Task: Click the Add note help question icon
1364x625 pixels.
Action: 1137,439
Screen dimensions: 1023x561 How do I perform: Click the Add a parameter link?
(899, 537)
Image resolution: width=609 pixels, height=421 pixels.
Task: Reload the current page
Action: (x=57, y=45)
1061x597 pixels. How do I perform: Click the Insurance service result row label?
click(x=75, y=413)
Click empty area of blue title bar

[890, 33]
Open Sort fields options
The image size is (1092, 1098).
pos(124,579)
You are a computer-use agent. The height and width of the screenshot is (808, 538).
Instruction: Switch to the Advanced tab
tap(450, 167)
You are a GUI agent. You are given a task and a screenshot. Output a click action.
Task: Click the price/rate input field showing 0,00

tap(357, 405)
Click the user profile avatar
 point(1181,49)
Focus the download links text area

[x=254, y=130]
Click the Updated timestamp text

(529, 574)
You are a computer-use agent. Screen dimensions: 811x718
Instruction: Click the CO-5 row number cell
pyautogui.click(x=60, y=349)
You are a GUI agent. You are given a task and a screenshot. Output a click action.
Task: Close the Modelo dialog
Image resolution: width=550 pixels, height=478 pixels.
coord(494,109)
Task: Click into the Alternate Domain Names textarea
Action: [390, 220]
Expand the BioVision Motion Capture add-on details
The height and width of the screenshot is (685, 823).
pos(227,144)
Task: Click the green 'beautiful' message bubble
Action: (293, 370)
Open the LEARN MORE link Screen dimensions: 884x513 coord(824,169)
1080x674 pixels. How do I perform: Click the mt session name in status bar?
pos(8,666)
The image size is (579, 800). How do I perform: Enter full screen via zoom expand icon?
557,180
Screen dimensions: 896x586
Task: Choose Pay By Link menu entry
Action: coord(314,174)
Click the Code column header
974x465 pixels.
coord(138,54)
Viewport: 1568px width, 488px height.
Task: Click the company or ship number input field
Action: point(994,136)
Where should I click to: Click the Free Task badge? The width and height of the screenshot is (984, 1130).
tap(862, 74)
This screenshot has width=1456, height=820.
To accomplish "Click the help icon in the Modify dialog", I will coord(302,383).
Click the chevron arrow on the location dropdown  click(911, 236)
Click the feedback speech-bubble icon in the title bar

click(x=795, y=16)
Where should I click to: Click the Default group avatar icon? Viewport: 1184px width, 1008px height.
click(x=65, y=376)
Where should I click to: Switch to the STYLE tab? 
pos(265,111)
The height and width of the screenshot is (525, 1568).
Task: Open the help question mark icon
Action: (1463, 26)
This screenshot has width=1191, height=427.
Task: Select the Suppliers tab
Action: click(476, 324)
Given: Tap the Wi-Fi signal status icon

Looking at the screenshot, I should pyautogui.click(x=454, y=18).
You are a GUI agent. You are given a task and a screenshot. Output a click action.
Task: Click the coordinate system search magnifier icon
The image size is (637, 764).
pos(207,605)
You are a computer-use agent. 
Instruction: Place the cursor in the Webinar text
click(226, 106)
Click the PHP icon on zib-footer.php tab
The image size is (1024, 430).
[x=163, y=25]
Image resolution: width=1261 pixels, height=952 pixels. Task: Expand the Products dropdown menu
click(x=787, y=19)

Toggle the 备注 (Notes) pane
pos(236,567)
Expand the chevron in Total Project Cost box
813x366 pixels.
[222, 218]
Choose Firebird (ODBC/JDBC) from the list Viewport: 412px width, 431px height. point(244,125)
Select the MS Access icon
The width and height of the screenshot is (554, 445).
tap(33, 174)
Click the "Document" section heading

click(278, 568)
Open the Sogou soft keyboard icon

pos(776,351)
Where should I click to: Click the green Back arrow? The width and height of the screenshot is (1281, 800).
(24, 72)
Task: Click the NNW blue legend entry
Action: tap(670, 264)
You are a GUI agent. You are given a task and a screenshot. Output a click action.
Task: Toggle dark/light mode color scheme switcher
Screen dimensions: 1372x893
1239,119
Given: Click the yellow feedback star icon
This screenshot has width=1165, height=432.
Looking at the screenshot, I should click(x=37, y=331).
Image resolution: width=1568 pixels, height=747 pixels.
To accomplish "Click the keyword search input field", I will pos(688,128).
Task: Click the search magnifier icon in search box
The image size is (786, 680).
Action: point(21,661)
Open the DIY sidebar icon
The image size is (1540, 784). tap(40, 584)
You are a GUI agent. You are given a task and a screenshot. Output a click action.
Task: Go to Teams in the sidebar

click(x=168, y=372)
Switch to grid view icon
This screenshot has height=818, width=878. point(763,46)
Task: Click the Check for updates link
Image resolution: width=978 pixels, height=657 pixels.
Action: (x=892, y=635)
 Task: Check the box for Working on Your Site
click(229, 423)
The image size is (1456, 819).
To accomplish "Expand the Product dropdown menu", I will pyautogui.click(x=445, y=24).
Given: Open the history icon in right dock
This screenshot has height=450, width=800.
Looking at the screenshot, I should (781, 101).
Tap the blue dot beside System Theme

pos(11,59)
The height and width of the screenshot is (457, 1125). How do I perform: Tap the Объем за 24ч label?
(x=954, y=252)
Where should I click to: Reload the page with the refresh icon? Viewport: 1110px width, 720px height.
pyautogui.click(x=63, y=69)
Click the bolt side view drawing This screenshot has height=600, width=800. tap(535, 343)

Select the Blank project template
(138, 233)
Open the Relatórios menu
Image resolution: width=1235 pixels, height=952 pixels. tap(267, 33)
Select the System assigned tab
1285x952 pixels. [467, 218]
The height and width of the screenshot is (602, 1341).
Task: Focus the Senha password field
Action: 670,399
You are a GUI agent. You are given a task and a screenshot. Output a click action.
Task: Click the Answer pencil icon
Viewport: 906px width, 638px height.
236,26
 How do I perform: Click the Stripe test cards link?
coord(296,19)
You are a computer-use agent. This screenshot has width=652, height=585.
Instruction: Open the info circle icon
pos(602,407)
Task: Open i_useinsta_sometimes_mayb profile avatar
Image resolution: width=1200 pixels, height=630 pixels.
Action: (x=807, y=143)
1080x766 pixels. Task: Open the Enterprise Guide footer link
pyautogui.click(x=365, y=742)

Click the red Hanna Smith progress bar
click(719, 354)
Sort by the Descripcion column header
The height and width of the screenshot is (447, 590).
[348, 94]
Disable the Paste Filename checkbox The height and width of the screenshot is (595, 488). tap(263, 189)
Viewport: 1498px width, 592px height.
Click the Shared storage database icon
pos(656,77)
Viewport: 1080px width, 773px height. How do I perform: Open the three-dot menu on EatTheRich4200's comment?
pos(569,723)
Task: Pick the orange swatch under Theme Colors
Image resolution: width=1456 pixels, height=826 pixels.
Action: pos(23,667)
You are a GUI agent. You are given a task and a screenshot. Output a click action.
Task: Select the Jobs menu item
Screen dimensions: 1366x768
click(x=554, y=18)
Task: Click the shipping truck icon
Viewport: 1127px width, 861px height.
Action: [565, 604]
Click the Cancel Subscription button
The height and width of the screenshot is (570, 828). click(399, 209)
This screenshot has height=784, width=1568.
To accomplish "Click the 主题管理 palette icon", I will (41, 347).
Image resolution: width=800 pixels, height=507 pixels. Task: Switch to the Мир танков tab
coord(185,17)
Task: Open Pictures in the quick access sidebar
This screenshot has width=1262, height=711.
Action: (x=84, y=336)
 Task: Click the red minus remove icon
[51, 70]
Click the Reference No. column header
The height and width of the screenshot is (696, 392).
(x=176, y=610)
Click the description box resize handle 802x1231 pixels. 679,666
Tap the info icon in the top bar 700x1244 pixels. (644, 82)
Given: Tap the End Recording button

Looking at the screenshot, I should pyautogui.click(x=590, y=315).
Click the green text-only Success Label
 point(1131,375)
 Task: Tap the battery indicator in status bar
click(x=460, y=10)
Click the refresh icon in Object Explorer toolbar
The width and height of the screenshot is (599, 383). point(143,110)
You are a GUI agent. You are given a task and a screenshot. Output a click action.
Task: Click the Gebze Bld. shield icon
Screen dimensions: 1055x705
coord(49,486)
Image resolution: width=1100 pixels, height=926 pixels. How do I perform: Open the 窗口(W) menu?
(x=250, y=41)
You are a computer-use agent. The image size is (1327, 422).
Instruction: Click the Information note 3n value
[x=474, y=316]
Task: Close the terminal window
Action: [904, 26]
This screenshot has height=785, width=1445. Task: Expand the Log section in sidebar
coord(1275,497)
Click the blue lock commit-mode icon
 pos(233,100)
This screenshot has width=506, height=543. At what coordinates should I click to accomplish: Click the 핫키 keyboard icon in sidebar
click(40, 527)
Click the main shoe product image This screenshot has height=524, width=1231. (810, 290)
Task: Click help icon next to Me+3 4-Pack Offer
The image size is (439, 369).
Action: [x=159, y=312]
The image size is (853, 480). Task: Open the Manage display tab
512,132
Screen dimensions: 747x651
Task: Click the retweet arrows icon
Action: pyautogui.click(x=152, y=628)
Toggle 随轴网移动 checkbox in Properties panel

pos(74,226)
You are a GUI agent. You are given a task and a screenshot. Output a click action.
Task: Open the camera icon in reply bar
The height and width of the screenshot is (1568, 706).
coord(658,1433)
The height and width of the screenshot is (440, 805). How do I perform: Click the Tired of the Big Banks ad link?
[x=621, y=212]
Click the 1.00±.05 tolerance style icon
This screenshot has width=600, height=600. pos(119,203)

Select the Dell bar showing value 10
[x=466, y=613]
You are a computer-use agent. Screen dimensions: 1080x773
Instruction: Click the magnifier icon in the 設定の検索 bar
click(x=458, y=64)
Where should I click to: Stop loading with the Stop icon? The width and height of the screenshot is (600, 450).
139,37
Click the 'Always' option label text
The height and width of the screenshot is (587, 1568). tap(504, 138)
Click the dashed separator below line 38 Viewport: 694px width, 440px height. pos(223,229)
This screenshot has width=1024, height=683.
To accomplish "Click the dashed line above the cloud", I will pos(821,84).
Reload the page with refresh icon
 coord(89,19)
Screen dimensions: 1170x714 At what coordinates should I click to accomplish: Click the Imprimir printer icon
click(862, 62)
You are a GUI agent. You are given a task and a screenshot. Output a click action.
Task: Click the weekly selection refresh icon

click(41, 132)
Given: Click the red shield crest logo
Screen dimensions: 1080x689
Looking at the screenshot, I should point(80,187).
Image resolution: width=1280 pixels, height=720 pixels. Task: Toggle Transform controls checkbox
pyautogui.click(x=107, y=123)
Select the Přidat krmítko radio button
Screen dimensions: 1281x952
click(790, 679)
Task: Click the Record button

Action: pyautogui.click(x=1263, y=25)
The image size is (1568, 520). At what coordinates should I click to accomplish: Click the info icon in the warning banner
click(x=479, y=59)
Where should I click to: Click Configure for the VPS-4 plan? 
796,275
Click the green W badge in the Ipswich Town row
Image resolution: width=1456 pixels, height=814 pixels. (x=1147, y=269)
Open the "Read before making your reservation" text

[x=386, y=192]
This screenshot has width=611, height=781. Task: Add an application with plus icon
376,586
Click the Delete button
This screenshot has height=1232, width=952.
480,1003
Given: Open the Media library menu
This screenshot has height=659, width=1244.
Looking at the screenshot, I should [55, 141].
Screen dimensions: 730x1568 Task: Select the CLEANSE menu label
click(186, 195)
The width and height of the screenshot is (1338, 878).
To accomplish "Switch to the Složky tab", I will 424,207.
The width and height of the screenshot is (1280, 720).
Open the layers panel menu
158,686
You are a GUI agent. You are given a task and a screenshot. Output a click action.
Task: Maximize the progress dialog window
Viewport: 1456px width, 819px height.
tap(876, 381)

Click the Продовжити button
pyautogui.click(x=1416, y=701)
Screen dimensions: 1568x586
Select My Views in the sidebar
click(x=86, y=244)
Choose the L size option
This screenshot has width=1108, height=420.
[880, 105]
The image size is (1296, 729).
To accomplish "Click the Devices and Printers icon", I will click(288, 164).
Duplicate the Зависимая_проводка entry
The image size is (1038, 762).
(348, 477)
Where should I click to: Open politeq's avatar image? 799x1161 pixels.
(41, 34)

YOUR TASK
Examine the records and pull out every line where the string "dashed" occurs.

ANSWER
Click the dashed separator below line 38 Viewport: 694px width, 440px height. pos(223,229)
To accomplish "Click the dashed line above the cloud", I will pos(821,84).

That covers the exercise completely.